What you will do –
Please write out the following lines word for word, keeping every character and line break unchanged.
-*-*-
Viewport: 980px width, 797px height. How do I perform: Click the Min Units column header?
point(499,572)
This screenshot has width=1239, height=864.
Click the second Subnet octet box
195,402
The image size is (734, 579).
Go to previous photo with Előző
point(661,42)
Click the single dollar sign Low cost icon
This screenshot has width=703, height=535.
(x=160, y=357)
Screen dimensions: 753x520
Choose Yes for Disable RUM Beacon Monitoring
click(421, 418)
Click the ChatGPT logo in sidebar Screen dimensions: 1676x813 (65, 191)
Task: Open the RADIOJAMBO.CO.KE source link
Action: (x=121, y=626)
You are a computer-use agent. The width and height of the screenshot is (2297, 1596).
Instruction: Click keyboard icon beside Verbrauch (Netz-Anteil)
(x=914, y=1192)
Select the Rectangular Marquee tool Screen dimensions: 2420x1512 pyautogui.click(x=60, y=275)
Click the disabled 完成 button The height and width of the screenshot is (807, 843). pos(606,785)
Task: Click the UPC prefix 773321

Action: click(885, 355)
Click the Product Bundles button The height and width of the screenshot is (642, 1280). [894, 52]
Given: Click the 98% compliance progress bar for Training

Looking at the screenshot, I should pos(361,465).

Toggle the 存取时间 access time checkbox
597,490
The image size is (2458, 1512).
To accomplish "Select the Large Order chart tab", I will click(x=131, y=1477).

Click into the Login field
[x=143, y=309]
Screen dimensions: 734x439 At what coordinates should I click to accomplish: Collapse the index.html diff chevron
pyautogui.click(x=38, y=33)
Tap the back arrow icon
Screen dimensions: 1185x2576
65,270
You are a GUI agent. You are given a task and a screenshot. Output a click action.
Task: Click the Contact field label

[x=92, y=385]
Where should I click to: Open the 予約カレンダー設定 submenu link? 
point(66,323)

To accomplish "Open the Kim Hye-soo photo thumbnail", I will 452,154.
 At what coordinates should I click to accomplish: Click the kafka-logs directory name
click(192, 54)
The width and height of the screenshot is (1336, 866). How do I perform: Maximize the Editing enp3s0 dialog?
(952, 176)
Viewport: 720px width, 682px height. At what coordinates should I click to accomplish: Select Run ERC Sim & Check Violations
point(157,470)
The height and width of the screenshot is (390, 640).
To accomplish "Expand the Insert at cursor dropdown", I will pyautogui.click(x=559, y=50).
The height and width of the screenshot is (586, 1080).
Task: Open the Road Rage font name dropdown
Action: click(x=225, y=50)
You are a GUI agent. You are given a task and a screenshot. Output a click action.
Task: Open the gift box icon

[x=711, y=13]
-*-*-
Correct output –
Viewport: 980px width, 797px height. How do I perform: Click the Min Units column header?
point(499,572)
This screenshot has width=1239, height=864.
Click the second Subnet octet box
195,402
The image size is (734, 579).
Go to previous photo with Előző
point(661,42)
Click the single dollar sign Low cost icon
This screenshot has width=703, height=535.
(x=160, y=357)
Screen dimensions: 753x520
Choose Yes for Disable RUM Beacon Monitoring
click(421, 418)
Click the ChatGPT logo in sidebar Screen dimensions: 1676x813 (65, 191)
Task: Open the RADIOJAMBO.CO.KE source link
Action: (x=121, y=626)
You are a computer-use agent. The width and height of the screenshot is (2297, 1596).
Instruction: Click keyboard icon beside Verbrauch (Netz-Anteil)
(x=914, y=1192)
Select the Rectangular Marquee tool Screen dimensions: 2420x1512 pyautogui.click(x=60, y=275)
Click the disabled 完成 button The height and width of the screenshot is (807, 843). pos(606,785)
Task: Click the UPC prefix 773321

Action: click(885, 355)
Click the Product Bundles button The height and width of the screenshot is (642, 1280). [894, 52]
Given: Click the 98% compliance progress bar for Training

Looking at the screenshot, I should pos(361,465).

Toggle the 存取时间 access time checkbox
597,490
The image size is (2458, 1512).
To accomplish "Select the Large Order chart tab", I will click(x=131, y=1477).

Click into the Login field
[x=143, y=309]
Screen dimensions: 734x439 At what coordinates should I click to accomplish: Collapse the index.html diff chevron
pyautogui.click(x=38, y=33)
Tap the back arrow icon
Screen dimensions: 1185x2576
65,270
You are a GUI agent. You are given a task and a screenshot. Output a click action.
Task: Click the Contact field label

[x=92, y=385]
Where should I click to: Open the 予約カレンダー設定 submenu link? 
point(66,323)

To accomplish "Open the Kim Hye-soo photo thumbnail", I will 452,154.
 At what coordinates should I click to accomplish: Click the kafka-logs directory name
click(192, 54)
The width and height of the screenshot is (1336, 866). How do I perform: Maximize the Editing enp3s0 dialog?
(952, 176)
Viewport: 720px width, 682px height. At what coordinates should I click to accomplish: Select Run ERC Sim & Check Violations
point(157,470)
The height and width of the screenshot is (390, 640).
To accomplish "Expand the Insert at cursor dropdown", I will pyautogui.click(x=559, y=50).
The height and width of the screenshot is (586, 1080).
Task: Open the Road Rage font name dropdown
Action: click(x=225, y=50)
You are a GUI agent. You are given a task and a screenshot. Output a click action.
Task: Open the gift box icon

[x=711, y=13]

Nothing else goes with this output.